## Task to complete
Which lines mention "button"? Show each one from the listing.

## Material shown

== Segment start ==

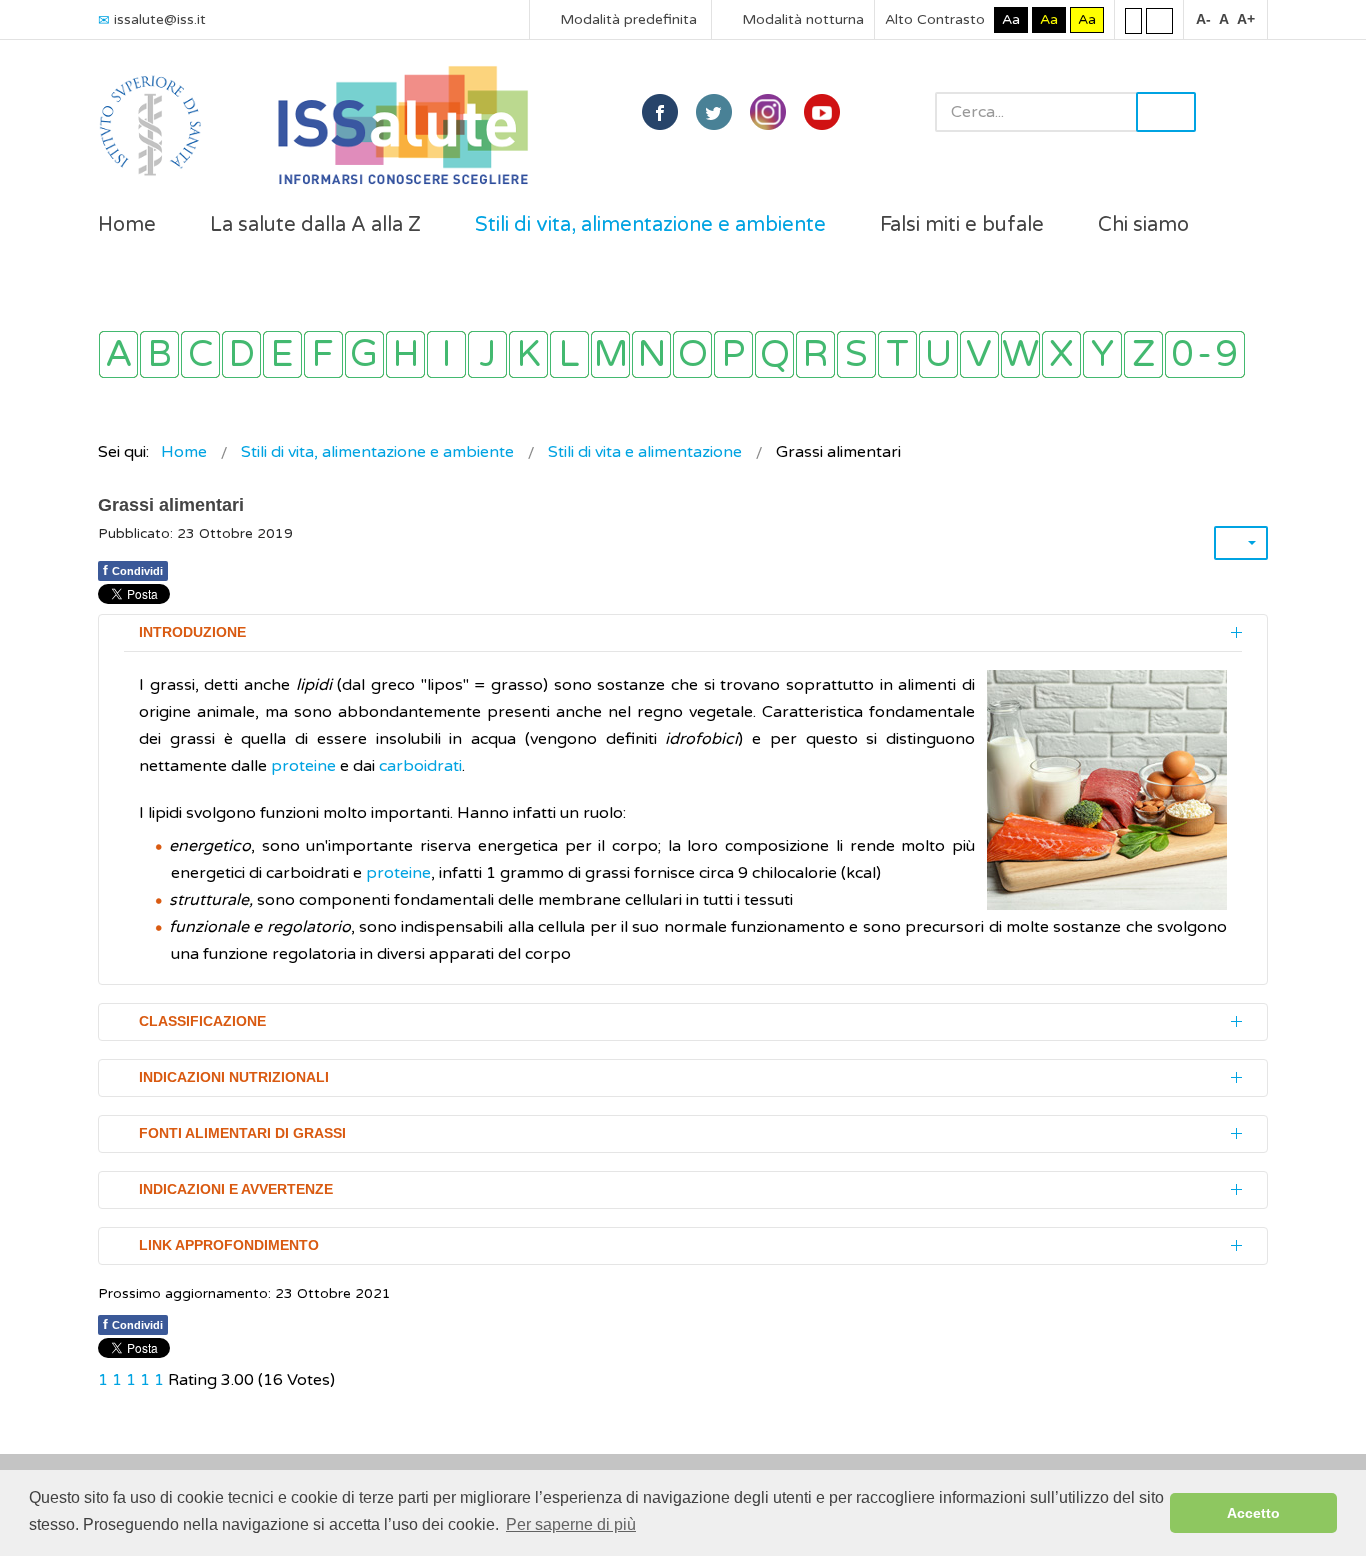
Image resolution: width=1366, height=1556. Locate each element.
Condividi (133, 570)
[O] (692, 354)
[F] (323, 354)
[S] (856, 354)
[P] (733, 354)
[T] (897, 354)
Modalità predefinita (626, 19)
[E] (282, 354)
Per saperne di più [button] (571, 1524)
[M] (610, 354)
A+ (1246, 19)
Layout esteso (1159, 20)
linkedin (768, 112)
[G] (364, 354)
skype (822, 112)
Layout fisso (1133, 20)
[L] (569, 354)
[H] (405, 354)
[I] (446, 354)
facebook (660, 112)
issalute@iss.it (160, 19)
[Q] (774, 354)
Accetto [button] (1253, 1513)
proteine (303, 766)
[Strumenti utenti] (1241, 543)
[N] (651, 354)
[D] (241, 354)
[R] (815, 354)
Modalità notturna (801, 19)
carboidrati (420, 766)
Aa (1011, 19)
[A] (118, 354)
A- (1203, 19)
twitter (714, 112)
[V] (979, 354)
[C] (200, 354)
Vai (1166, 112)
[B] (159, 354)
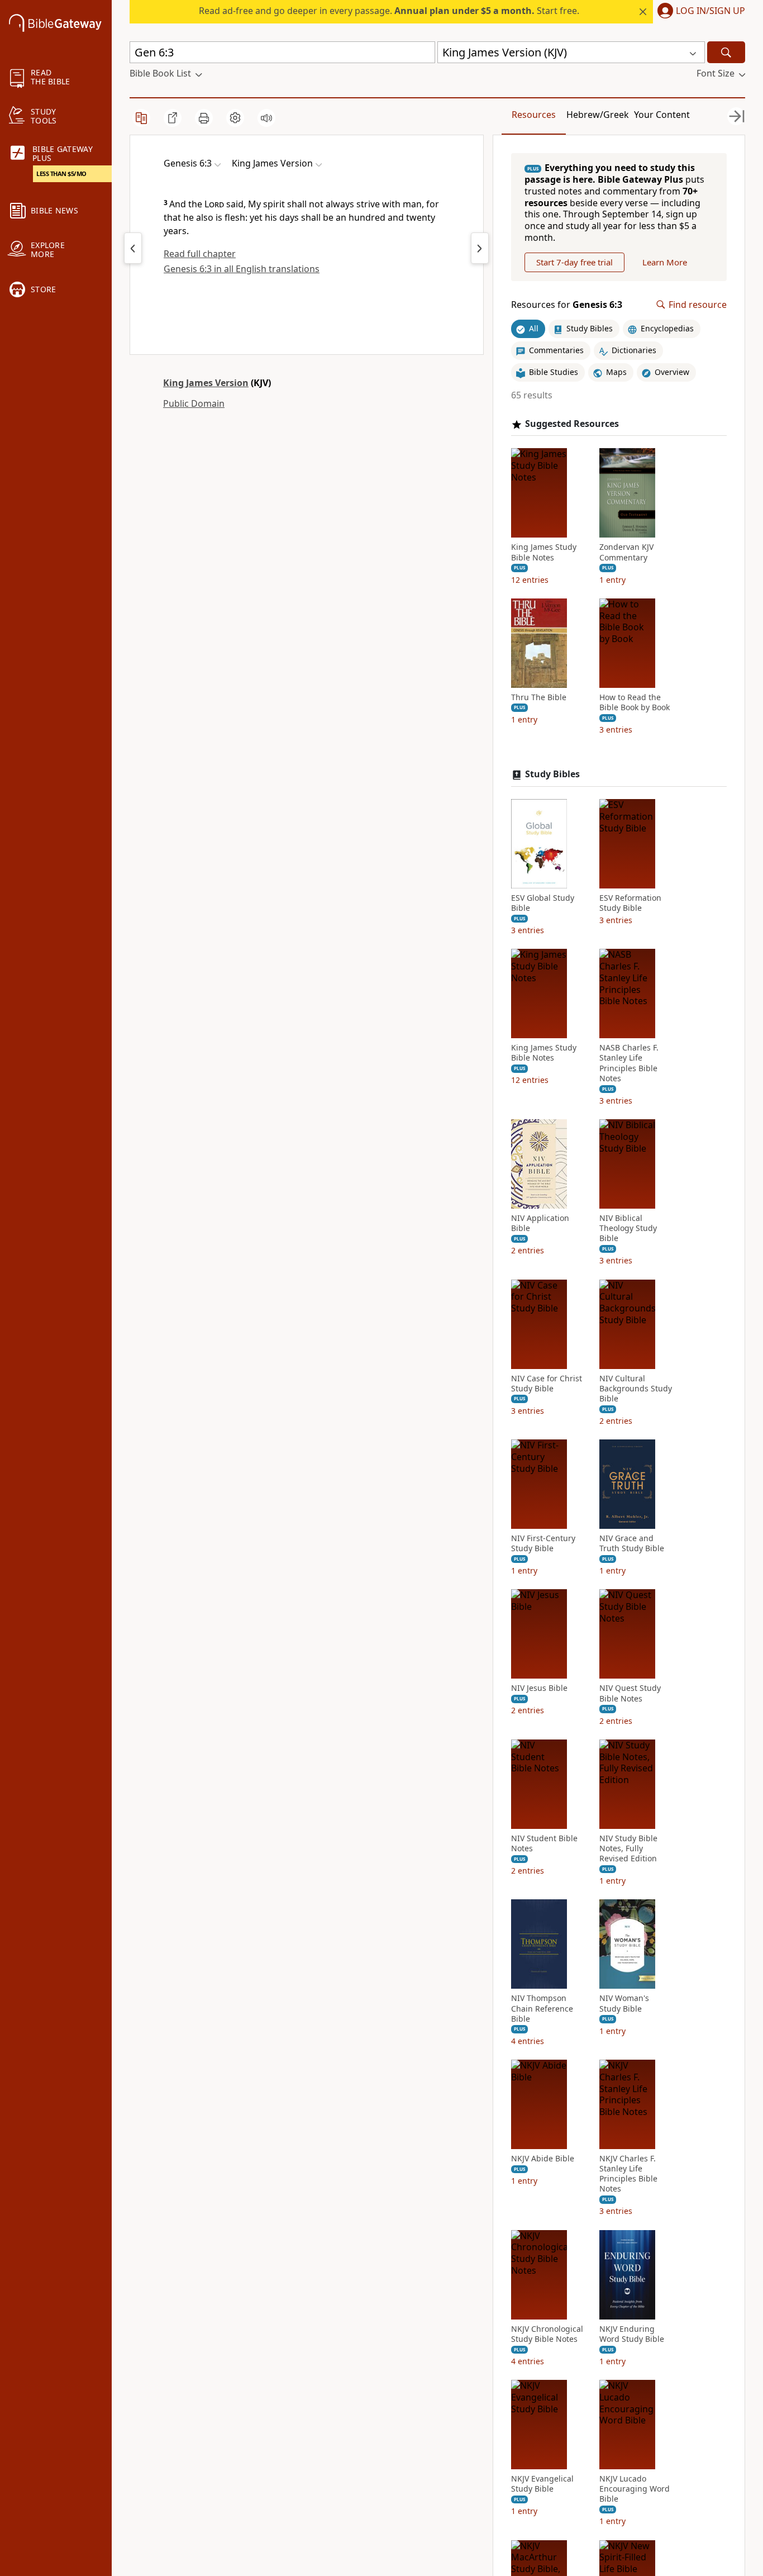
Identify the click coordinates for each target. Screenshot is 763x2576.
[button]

== Segment end ==
== Segment start ==

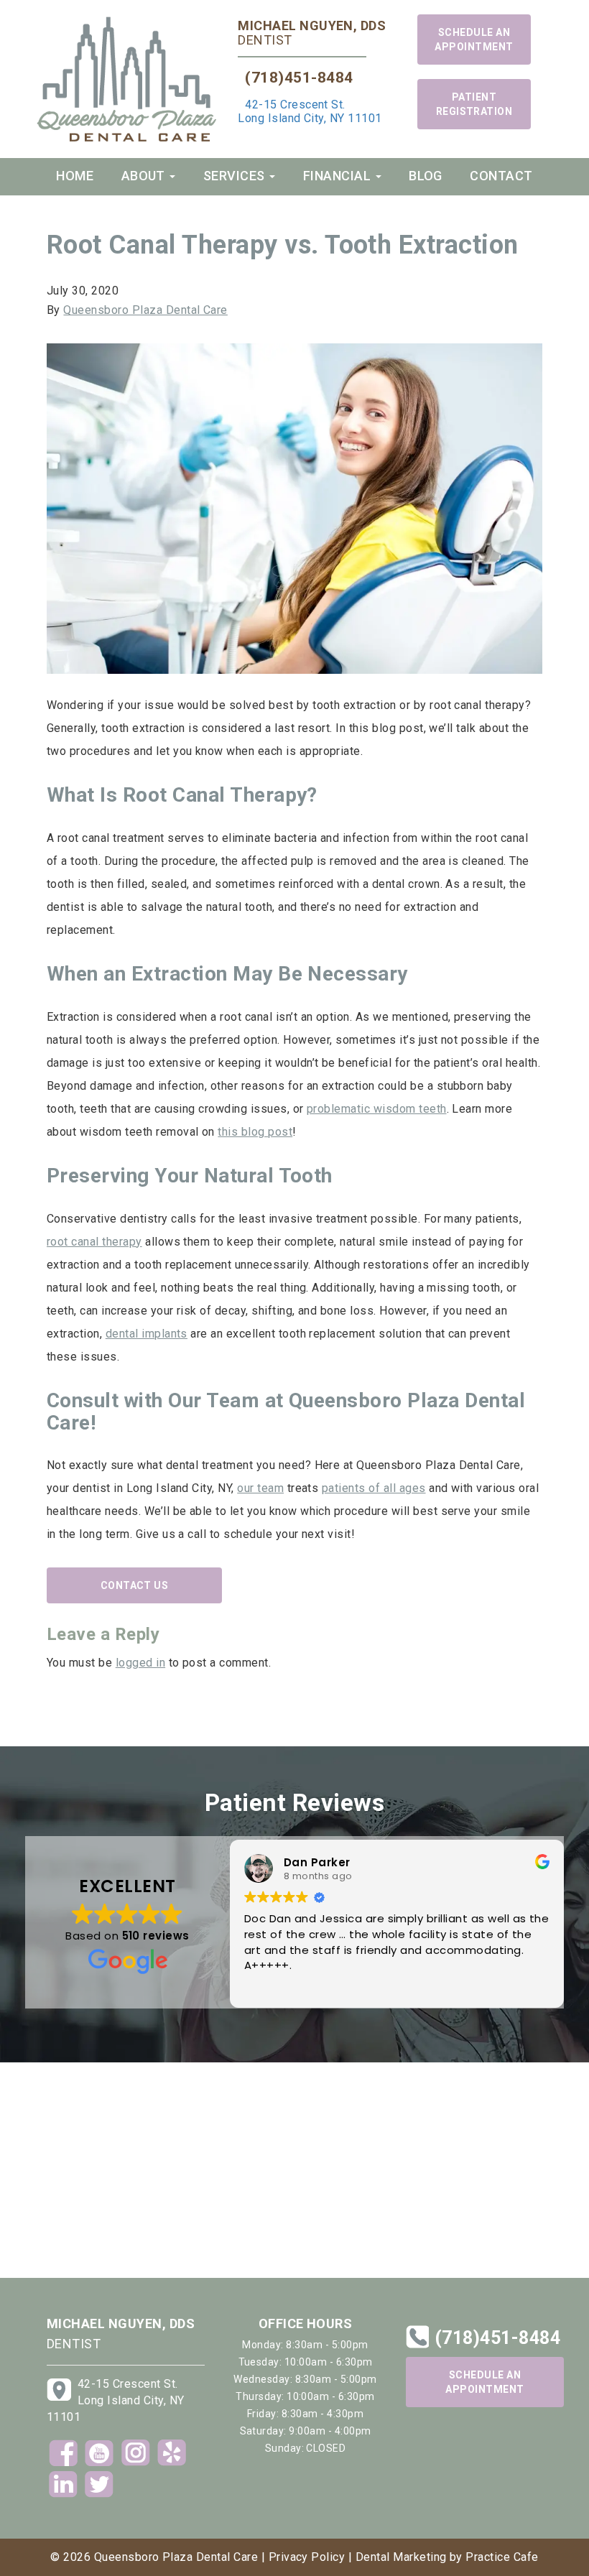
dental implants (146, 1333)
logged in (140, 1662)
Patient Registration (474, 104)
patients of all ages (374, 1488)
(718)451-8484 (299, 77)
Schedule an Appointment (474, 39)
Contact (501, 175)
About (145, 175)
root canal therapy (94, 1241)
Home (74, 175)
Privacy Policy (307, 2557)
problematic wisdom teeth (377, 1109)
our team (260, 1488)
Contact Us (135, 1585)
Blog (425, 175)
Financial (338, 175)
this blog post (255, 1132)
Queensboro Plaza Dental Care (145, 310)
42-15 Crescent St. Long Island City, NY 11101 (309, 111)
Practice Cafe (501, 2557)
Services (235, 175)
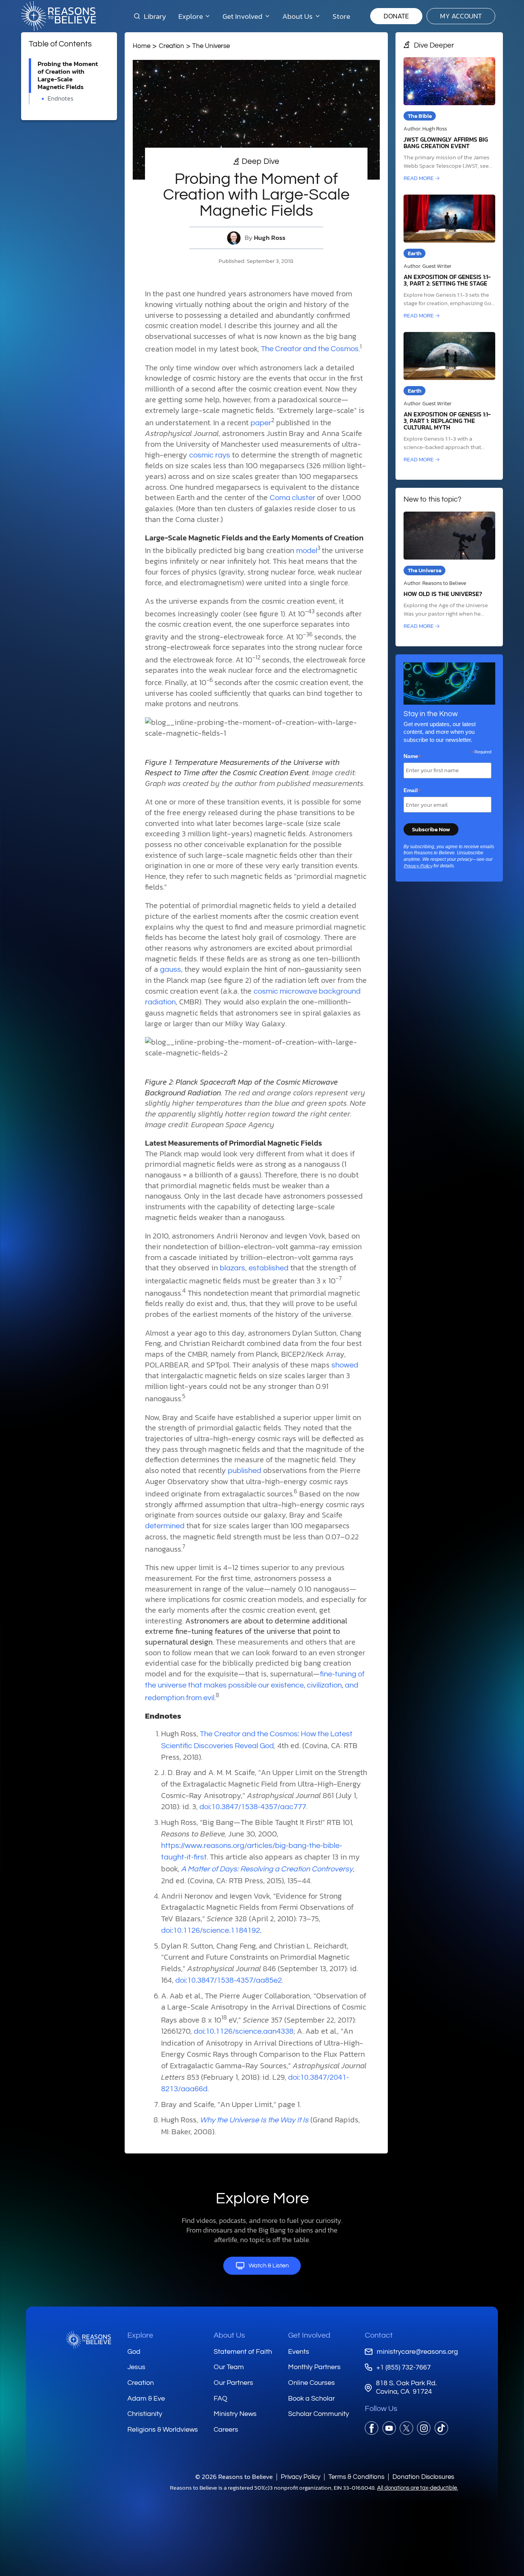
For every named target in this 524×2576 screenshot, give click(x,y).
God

== Segment end ==
== Segment start ==

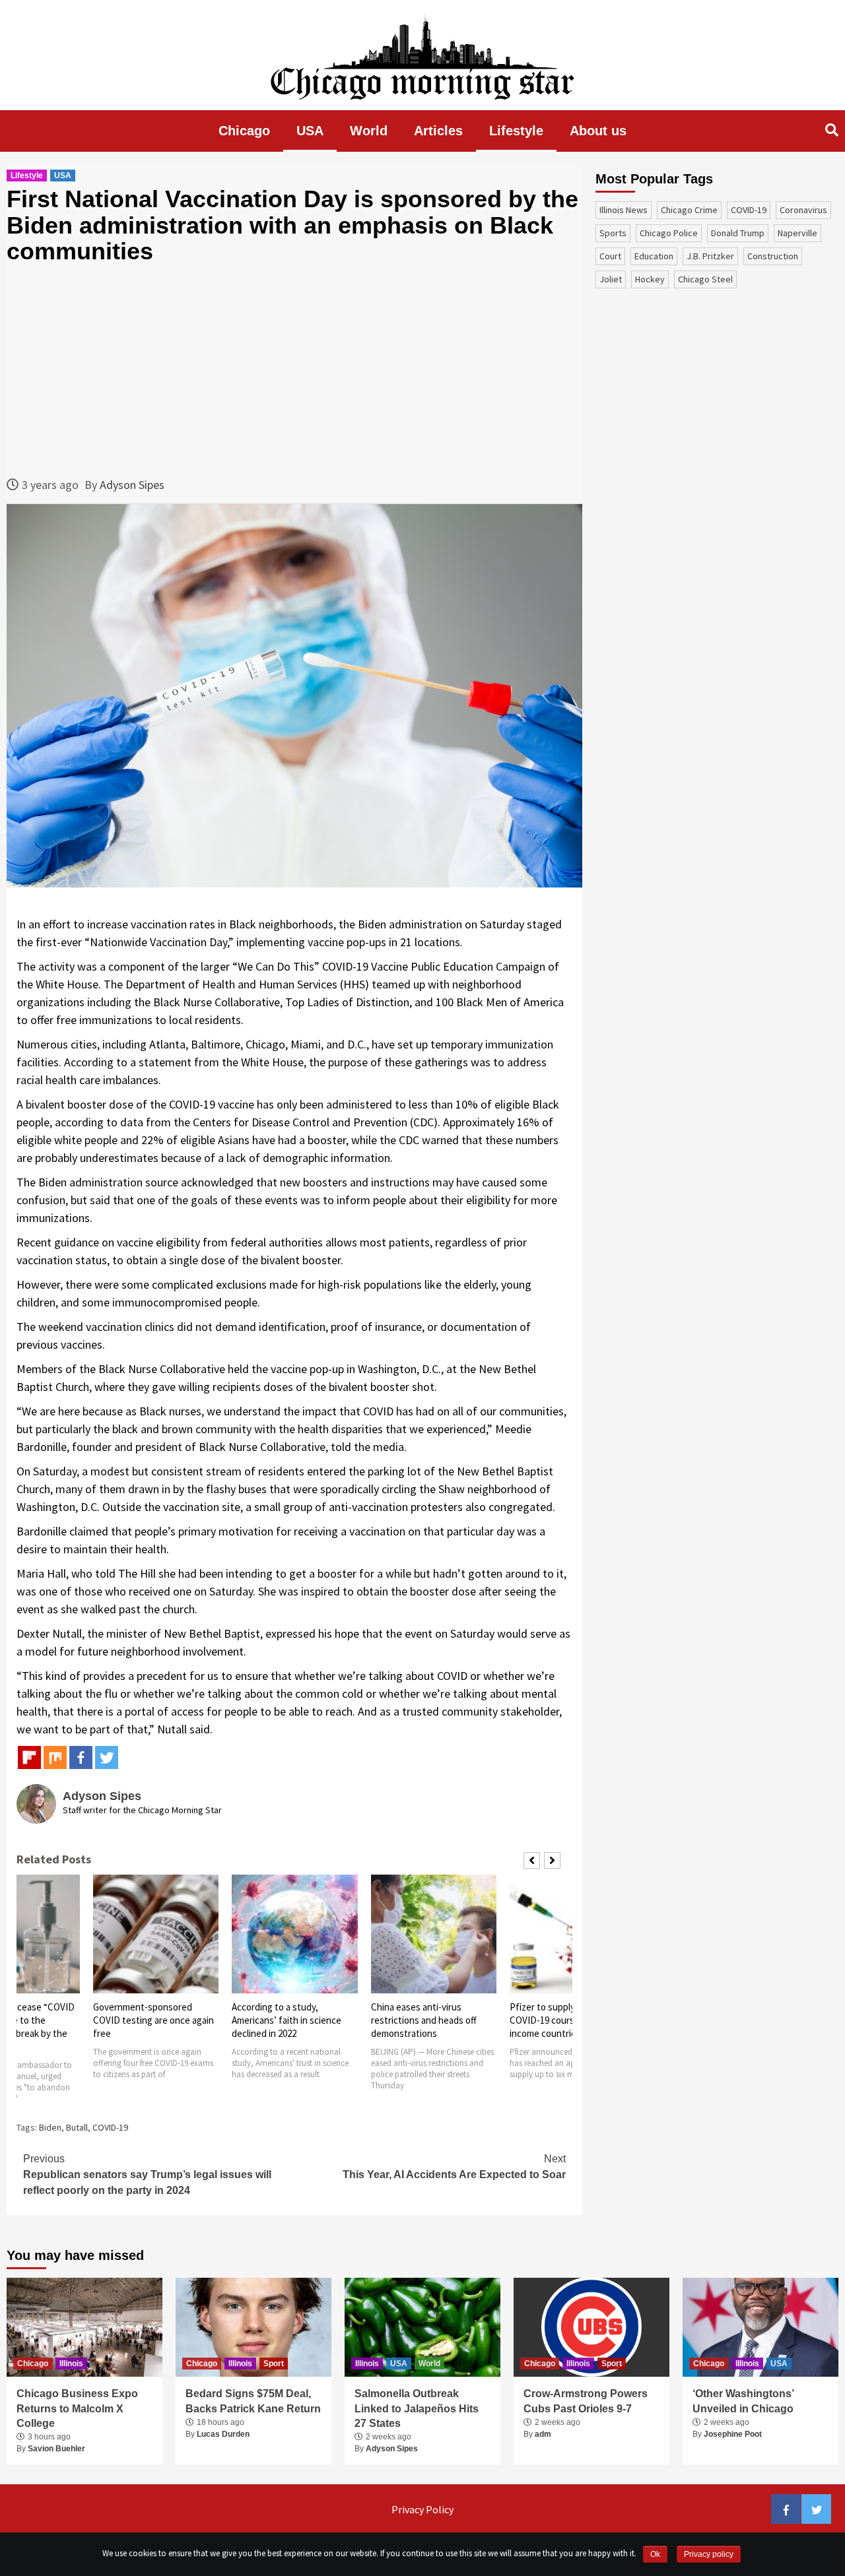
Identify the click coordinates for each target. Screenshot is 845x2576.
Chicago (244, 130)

== Segment end ==

## Solution to this problem
Per saperne di più [button] (571, 1524)
Accetto [button] (1253, 1513)
[button]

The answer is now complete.